It’s almost sunrise, and I’m staying at the Marina Bay Sands in Singapore. I texted a girl last night, something of a logistical nature to hide my attachment to her, partially hoping that she didn’t reply, and then I fell asleep at 9 PM. It was my first night here in Singapore, and I was adjusting quite well. It’s always easier to adjust for time differences when it depends on staying up late

The effect people have on me is not a function of decay. There isn’t a sort of absolute effect people have, followed by the next couple of months where the effect becomes less strong. I’ve noticed that people’s effect on me follows a function of committed capital curve, where the peak of someone’s effect on me doesn’t occur until much after our interaction is complete. It takes a couple of months for me to digest the experience and for the event to incubate. The actual effect does of the experience resulting in personality change does not occur until much after the event itself, and the tail of that is very long. It could be for a couple of years, or it could be for the rest of my life. Change from one person overlaps with change from other people, similar to how capital is continuously called and distributed in portfolio with alternative investments.

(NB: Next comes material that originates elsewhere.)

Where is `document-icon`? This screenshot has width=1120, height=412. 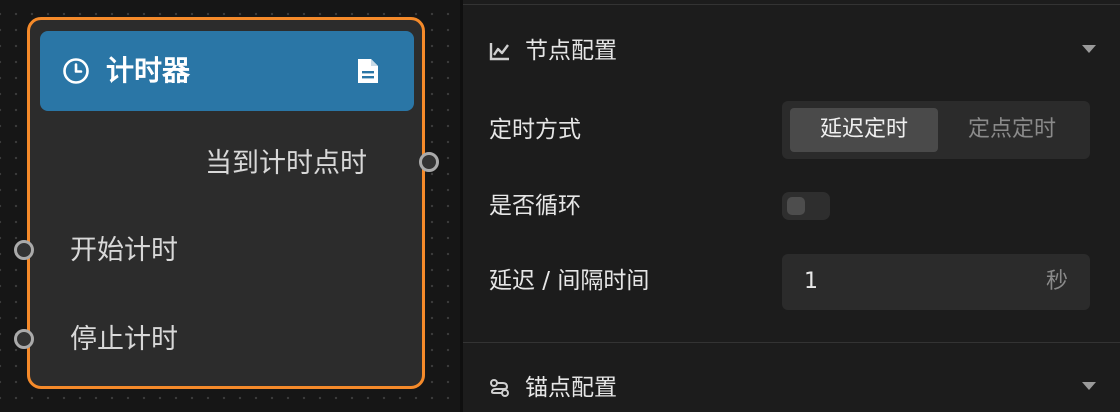
document-icon is located at coordinates (368, 71).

There is this quote in Before Sunset that I really like: “I guess when you’re young, you just believe there’ll be many people with whom you’ll connect with. Later in life, you realize it only happens a few times.” 

Each time people meeting, if substantial, it initiates change, and that change takes significantly longer to happen than most people think. I don’t know about people at large, but I am very much drawn to the people who have made a change on me, even if we don’t share the same life anymore. This naturally results in some asymmetries in relationships, because we are not all changed equally even sharing the same events. Some people are more changed by certain interactions than others, and some people grow more attached than others.

It often reflects in my inability to go back to “how things used to be.” The nature of change is that it is thermodynamic. Change occurs in a way where it cannot be reversed, like many thermodynamic processes.